Dynamic Grammar-Compressed Self-Index in $delta$-Optimal Space
For practitioners managing highly repetitive dynamic string collections (e.g., versioned documents, genomic databases), this index offers the first solution with optimal space and practical speed.
The authors present the first dynamic grammar-compressed self-index achieving δ-optimal space, supporting efficient locate queries and updates without LCP dependence. On large repetitive datasets, it outperforms existing dynamic indexes by up to 77× on updates and 11× on locate.
A compressed self-index stores a string in compressed form while supporting locate queries without decompression. For highly repetitive strings (arising in web crawls, versioned documents, and genomic collections), static self-indexes can match the $δ$-optimal lower bound of $Ω(δ\log(n \log σ/ (δ\log n)) \log n)$ bits up to constant factors, where $n$ is the string length, $σ$ is the alphabet size, and $δ$ is the substring complexity. Their dynamic counterparts, however, remain scarce: every existing dynamic self-index either fails to attain $δ$-optimal space, pays at least $Θ(\log n)$ time per reported occurrence during locate, or exposes the longest common prefix (LCP) of the text inside its update time. We present the dynamic RR-index, a dynamic grammar-compressed self-index built on the restricted recompression run-length straight-line program (RLSLP). To our knowledge, it is the first dynamic self-index to attain $δ$-optimal space. The index occupies expected $O(δ\log(n \log σ/ (δ\log n)) \log n)$ bits, answers locate queries in expected $O(m + \log m \log^{2} n + \mathit{occ} (\log n / \log \log n))$ time (where $m$ is the pattern length and $\mathit{occ}$ is the number of occurrences), and supports insertions and deletions of a length-$m'$ substring in expected amortized $O(m' \log^{2} n + \log^{3} n)$ time, with no dependence on the LCP. On eleven highly repetitive corpora, including a $37$ GB Wikipedia dump and a $59$ GB human-chromosome collection, the dynamic RR-index is up to $77\times$ faster than the dynamic r-index on updates and up to $11\times$ faster than other dynamic indexes on locate.

Collected data entries:
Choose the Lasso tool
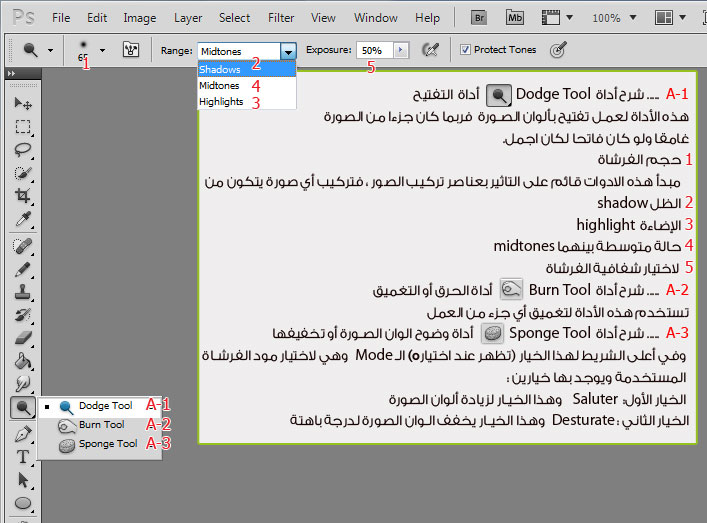 click(22, 150)
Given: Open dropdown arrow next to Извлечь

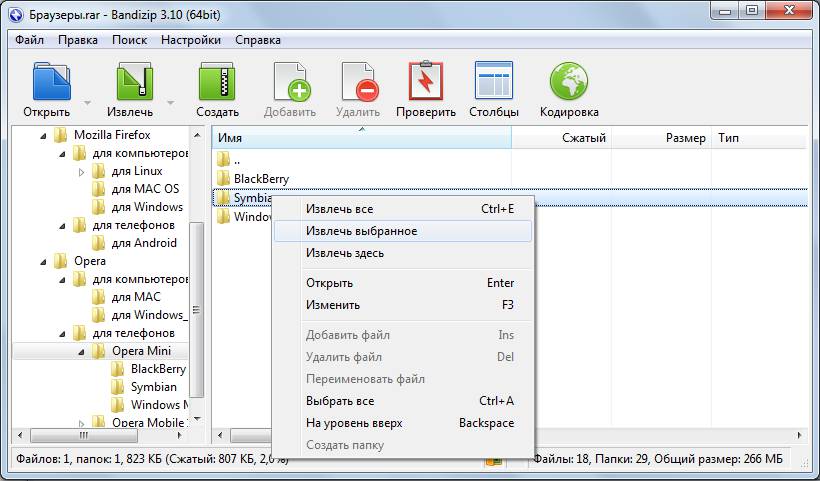Looking at the screenshot, I should coord(170,102).
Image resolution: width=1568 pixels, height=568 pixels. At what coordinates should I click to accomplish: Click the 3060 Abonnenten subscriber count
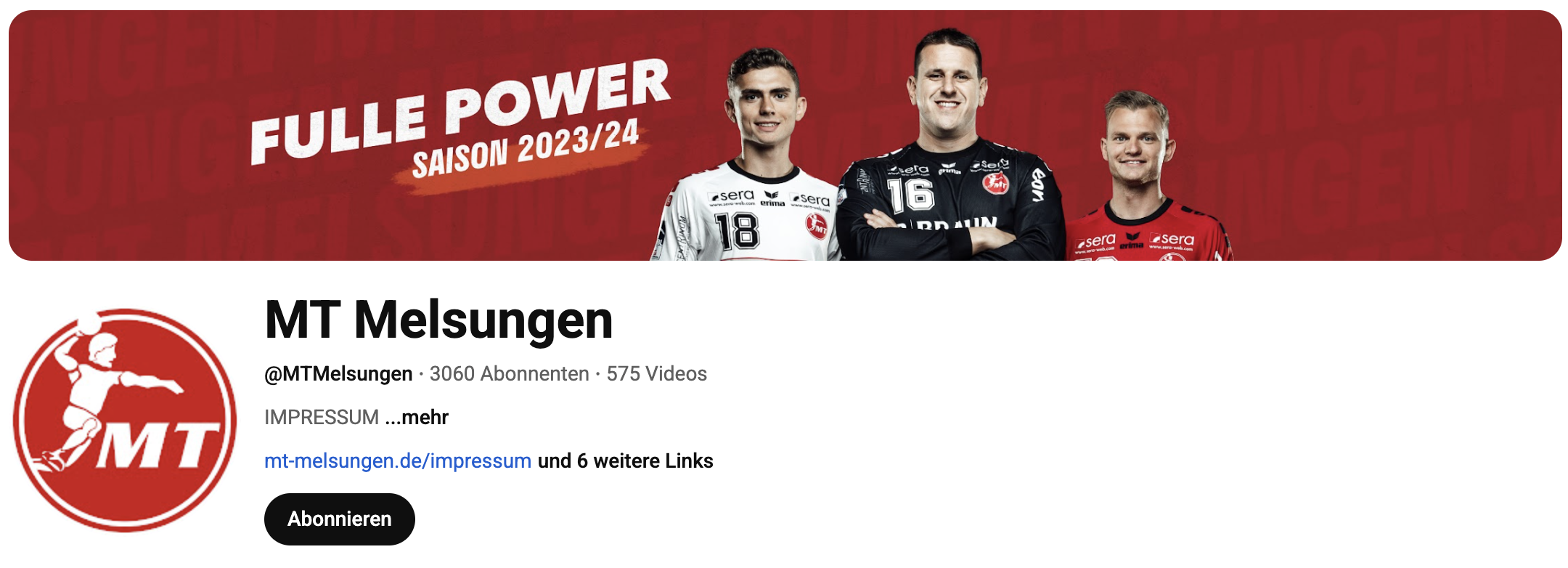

▶ [WHAT IS BEING ASKED] Copy the whole text about the dynamic grammar-compressed self-index, word for word from title to last line.

▶ [WRITTEN RESPONSE]
Dynamic Grammar-Compressed Self-Index in $delta$-Optimal Space
For practitioners managing highly repetitive dynamic string collections (e.g., versioned documents, genomic databases), this index offers the first solution with optimal space and practical speed.
The authors present the first dynamic grammar-compressed self-index achieving δ-optimal space, supporting efficient locate queries and updates without LCP dependence. On large repetitive datasets, it outperforms existing dynamic indexes by up to 77× on updates and 11× on locate.
A compressed self-index stores a string in compressed form while supporting locate queries without decompression. For highly repetitive strings (arising in web crawls, versioned documents, and genomic collections), static self-indexes can match the $δ$-optimal lower bound of $Ω(δ\log(n \log σ/ (δ\log n)) \log n)$ bits up to constant factors, where $n$ is the string length, $σ$ is the alphabet size, and $δ$ is the substring complexity. Their dynamic counterparts, however, remain scarce: every existing dynamic self-index either fails to attain $δ$-optimal space, pays at least $Θ(\log n)$ time per reported occurrence during locate, or exposes the longest common prefix (LCP) of the text inside its update time. We present the dynamic RR-index, a dynamic grammar-compressed self-index built on the restricted recompression run-length straight-line program (RLSLP). To our knowledge, it is the first dynamic self-index to attain $δ$-optimal space. The index occupies expected $O(δ\log(n \log σ/ (δ\log n)) \log n)$ bits, answers locate queries in expected $O(m + \log m \log^{2} n + \mathit{occ} (\log n / \log \log n))$ time (where $m$ is the pattern length and $\mathit{occ}$ is the number of occurrences), and supports insertions and deletions of a length-$m'$ substring in expected amortized $O(m' \log^{2} n + \log^{3} n)$ time, with no dependence on the LCP. On eleven highly repetitive corpora, including a $37$ GB Wikipedia dump and a $59$ GB human-chromosome collection, the dynamic RR-index is up to $77\times$ faster than the dynamic r-index on updates and up to $11\times$ faster than other dynamic indexes on locate.